Ese modelo de partido creado desde Sevilla ha recibido ahora dos fuertes sacudidas de origen catalán. Además de sacar a la luz conflictos soterrados, las elecciones primarias han mostrado que el PSOE -pero lo mismo valdría para cualquier otro partido- tiene como poco un tercio de afiliados menos de lo que cantan sus estadísticas oficiales. La relación entre sus afiliados y sus votantes, que ya era de las más bajas de Europa, ha quedado reducida a poco más de la mitad de lo que se suponía, alrededor de 1por 45. La consecuencia ha sido inmediata y todos claman ahora por el derrumbe de barreras, la salida a la calle para buscar simpatizantes, inscribirlos en censos e incorporarlos a los más delicados procesos de toma de decisión. Atribuciones que hasta hace tres meses se consideraban exclusivas de las cúpulas dirigentes están a punto de saltar desde las bases a esa nueva instancia del impreciso perfil que llaman simpatizante. ¡Ah, si González levantara la cabeza!

Sin el estímulo de las primarias, esa misma ampliación de fronteras es la bandera enarbolada por Maragall cuando propugna "partidos más anchos, más confortables, más divertidos". Nadie sabe muy bien qué mercancía se ha traído de Roma este audaz empresario de la política, pero, sea la que fuere, quiere venderla a "la gente sin partido", sin importarle demasiado la ubicación de la "marca". La naturaleza de su nueva filosofía política está todavía por ver, pero un imaginativo y hasta el momento en exceso metafórico Maragall asegura que la empresa "será divertida". El capital no es sólo su figura, ni el espejo en que su figura se mira -Barcelona-, ni el partido cuyas siglas aún no sabe si servirán para empaquetar la oferta, sino un olivar que no conoce fronteras.
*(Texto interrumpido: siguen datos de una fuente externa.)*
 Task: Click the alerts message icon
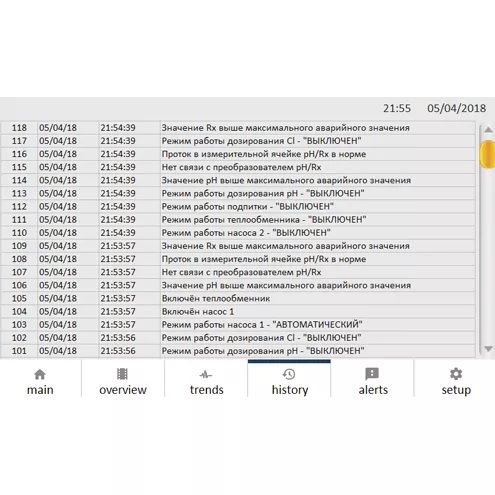[372, 374]
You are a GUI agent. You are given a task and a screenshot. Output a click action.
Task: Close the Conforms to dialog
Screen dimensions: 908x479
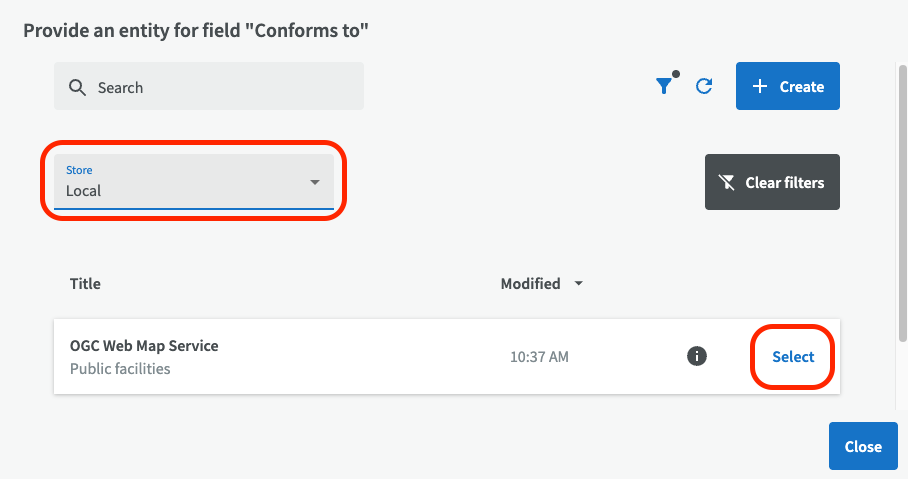[x=862, y=446]
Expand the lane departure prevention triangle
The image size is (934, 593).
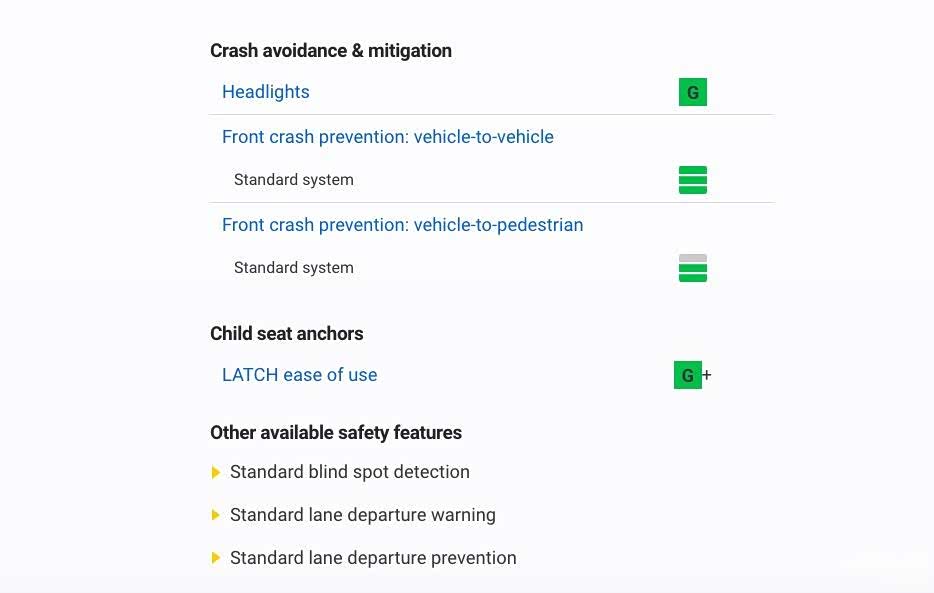click(216, 558)
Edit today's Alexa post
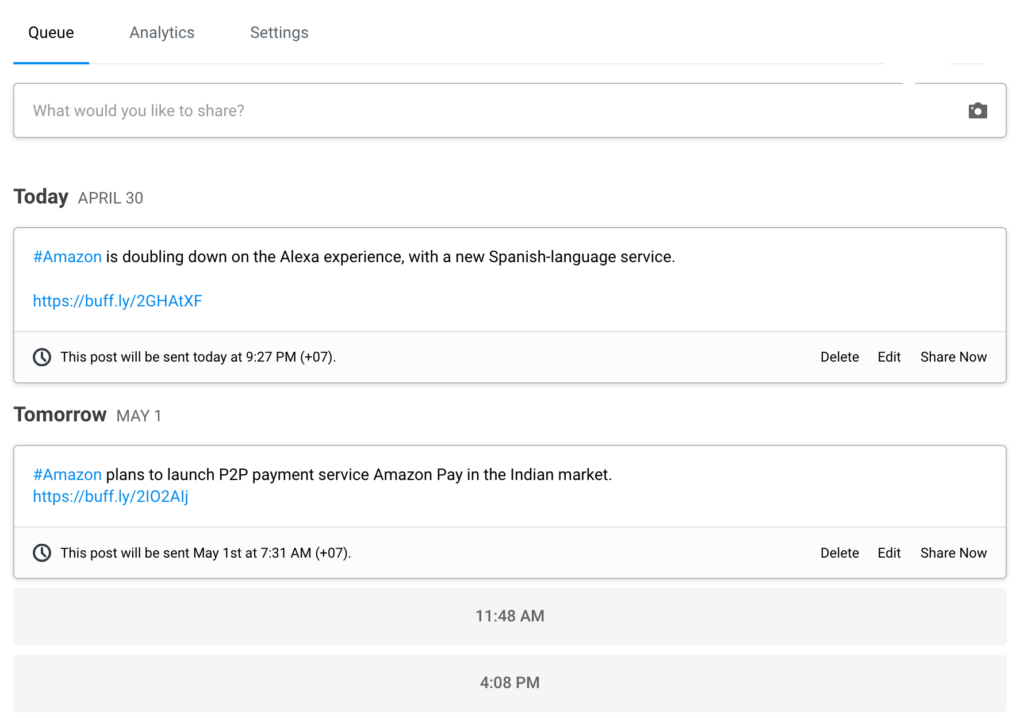This screenshot has height=718, width=1024. [x=888, y=357]
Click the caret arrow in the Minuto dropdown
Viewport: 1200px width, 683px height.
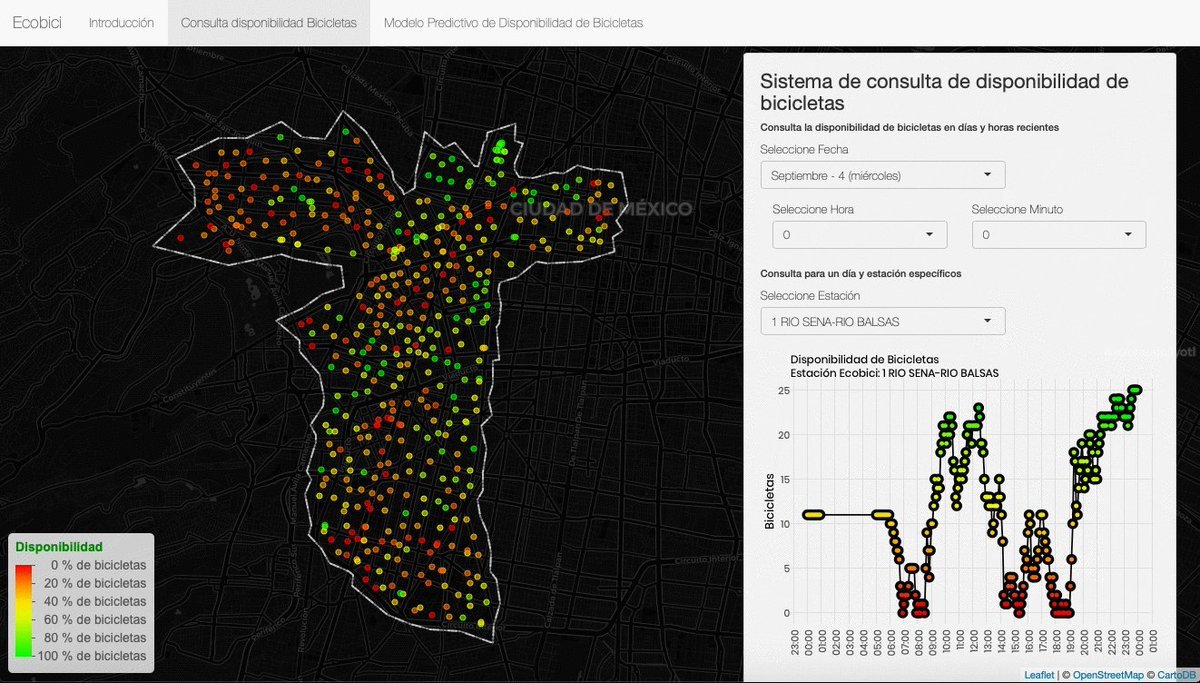[x=1128, y=234]
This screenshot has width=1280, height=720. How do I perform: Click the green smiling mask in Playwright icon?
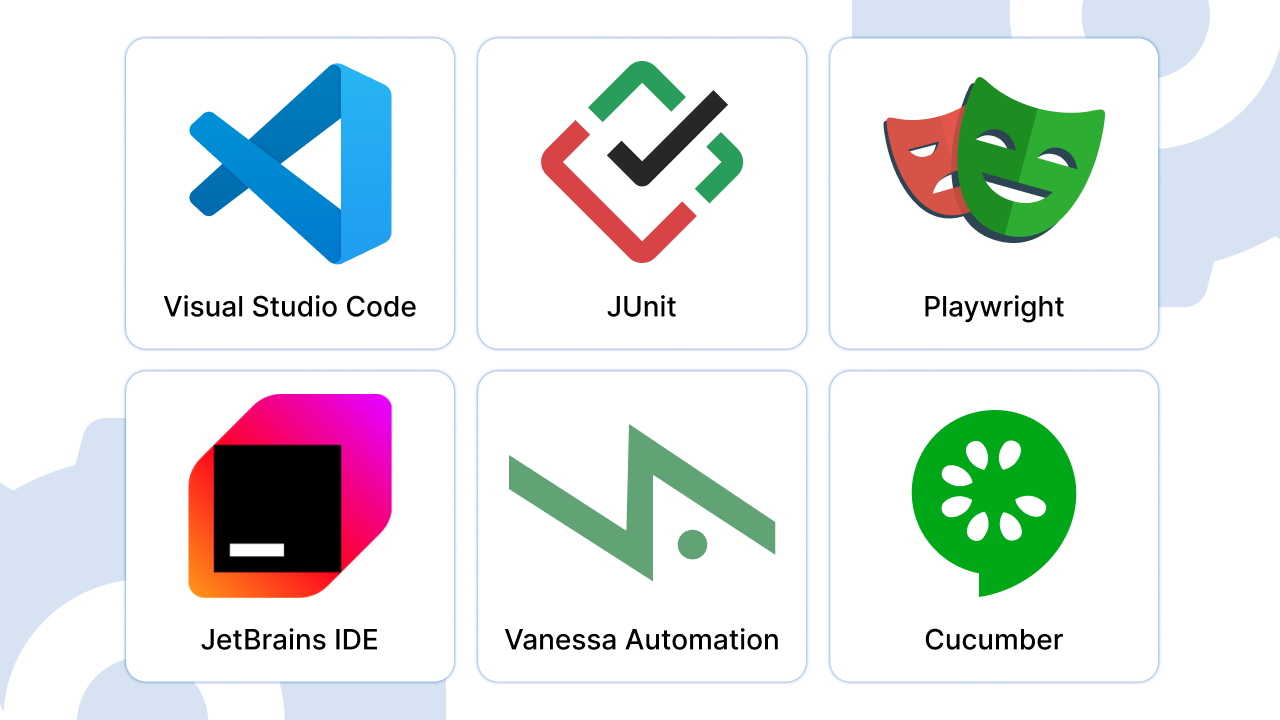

En cualquier caso, ni el PSOE como resultado de las primarias ni el PSC con su mano tendida a los 32 rumbos de la rosa de los vientos serán en adelante lo que fueron hasta ayer mismo. Y mientras los nuevos aires que soplan de Barcelona convierten a Sevilla en historia, qué viejo, qué gastado, qué zafio todo lo ocurrido en Madrid desde la noche de un pacto incomprensible hasta la irritada pataleta por una derrota inesperada. Madrid, otra vez ausente.